O menino de 10 anos que havia sido reanimado após sofrer uma parada cardiorrespiratória em casa, no Guará, não resistiu e morreu neste domingo (05/04), no Hospital Materno Infantil de Brasília (HMIB). A morte foi confirmada pela família nas redes sociais.
O caso começou na manhã de sábado (04/04), quando a criança passou mal em casa. O Corpo de Bombeiros foi acionado por volta das 8h e enviou quatro viaturas e um helicóptero de resgate. Ao chegarem, as equipes encontraram o menino em parada cardiorrespiratória e iniciaram as manobras de reanimação, que duraram cerca de 30 minutos, conseguindo restabelecer os sinais vitais.
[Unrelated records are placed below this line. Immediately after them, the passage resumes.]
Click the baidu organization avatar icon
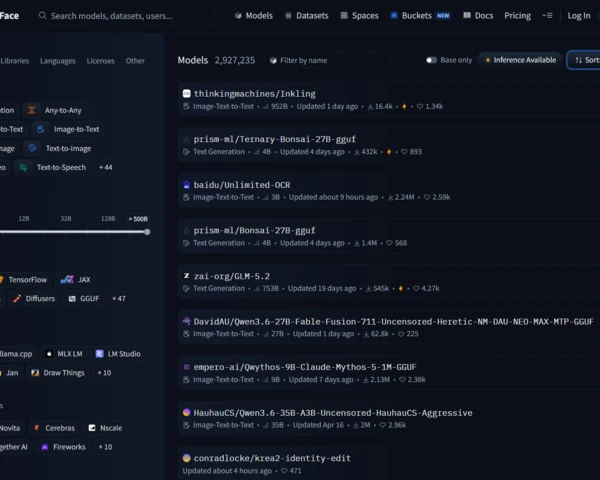 click(x=187, y=185)
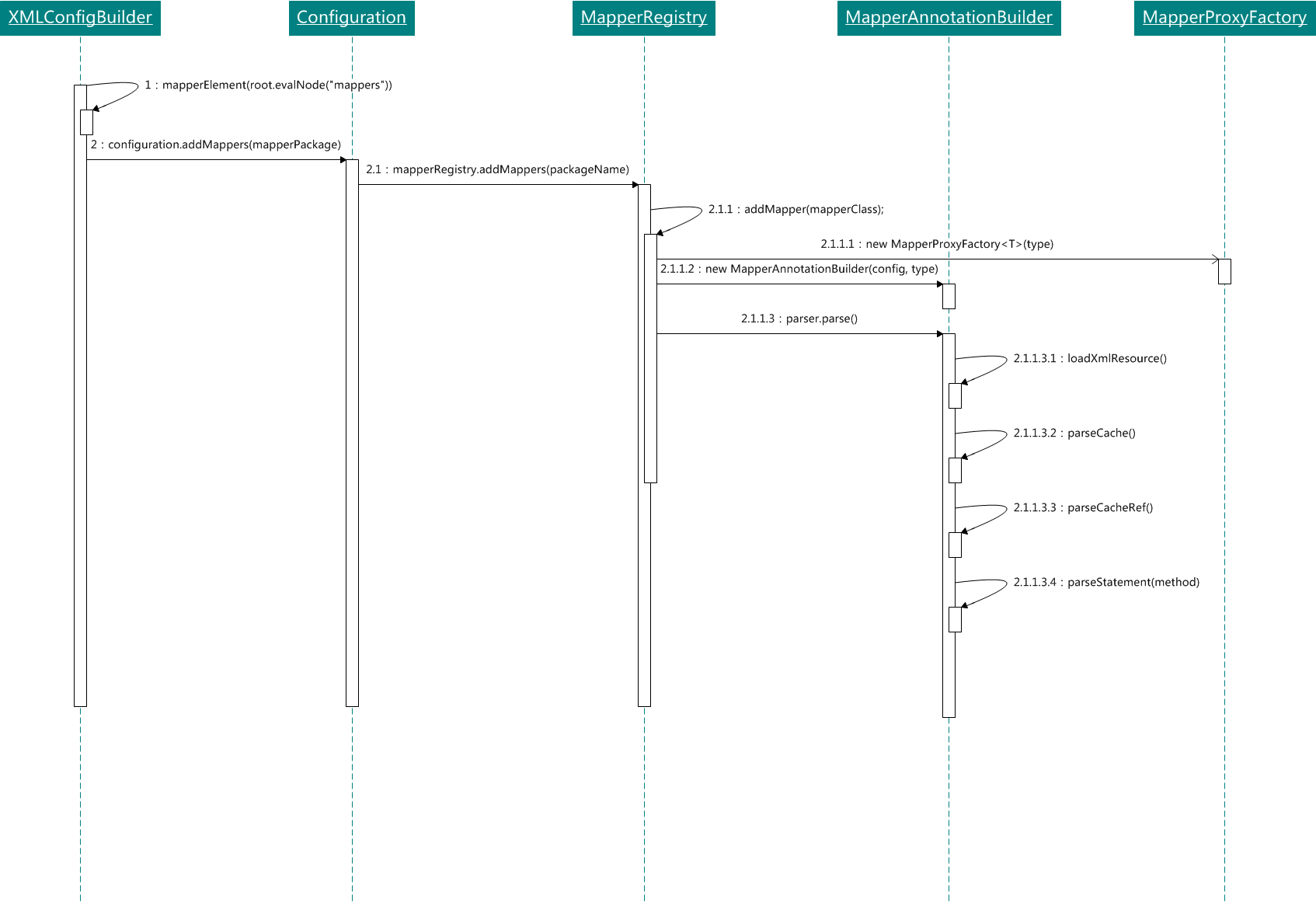Click the parseCacheRef() self-call label

pos(1083,508)
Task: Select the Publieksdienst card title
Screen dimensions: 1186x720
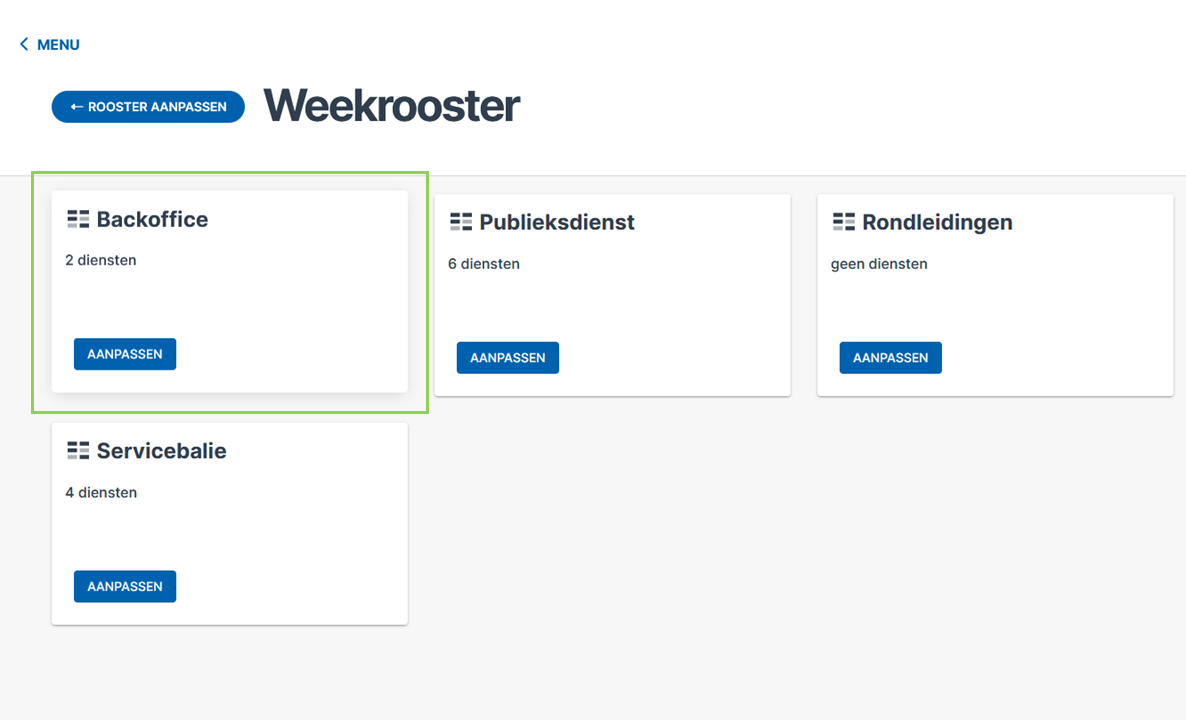Action: coord(557,222)
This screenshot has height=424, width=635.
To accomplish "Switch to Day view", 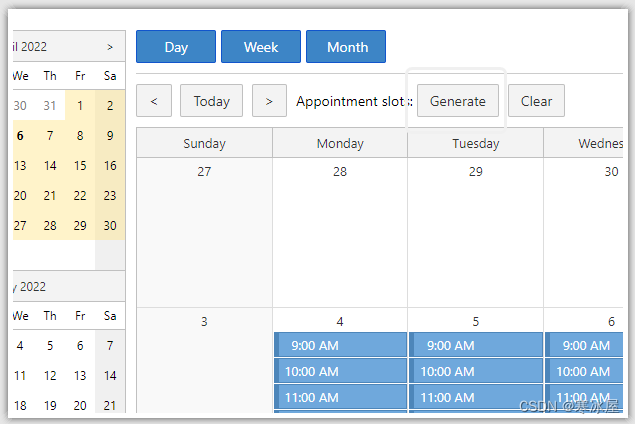I will coord(176,47).
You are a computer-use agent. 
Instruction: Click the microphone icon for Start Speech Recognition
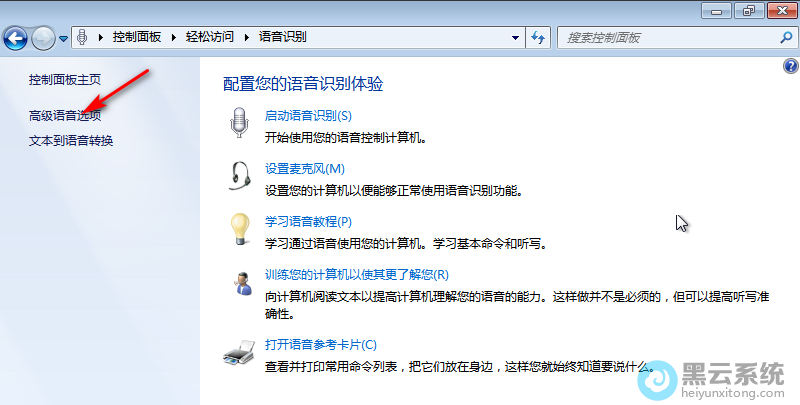[239, 123]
Após ser estabilizado, ele foi encaminhado por uma unidade do Samu ao HMIB, unidade de referência em atendimento pediátrico no Distrito Federal. Apesar dos esforços médicos, o estado de saúde se agravou e o menino morreu no dia seguinte.
A criança, identificada como Lorenzo Rosal Cavalcanti Santos Oliveira, tinha diagnóstico de autismo e Síndrome de Dravet, uma forma rara e incurável de epilepsia que se manifesta na infância. No entanto, não há confirmação sobre a relação entre a condição e a parada cardiorrespiratória.
Inicialmente, a mãe chegou a anunciar nas redes sociais a intenção de doar os órgãos do filho, como forma de manter vivo o legado do menino. Em uma das publicações, ela escreveu que “uma parte de você vai salvar outras vidas” e destacou que ele “era luz”.
No entanto, a família informou posteriormente que a doação não pôde ser realizada. Segundo os pais, o quadro clínico da criança se agravou durante as tentativas de estabilização, o que comprometeu os órgãos e inviabilizou o procedimento. Eles relataram ainda que houve sangramentos e que o menino não permaneceu estável pelo tempo necessário para atender aos protocolos exigidos para a doação.
O Centro de Ensino Especial 01 do Guará, onde Lorenzo estudava, também publicou uma mensagem de pesar, lamentando a morte e prestando solidariedade à família, amigos e colegas.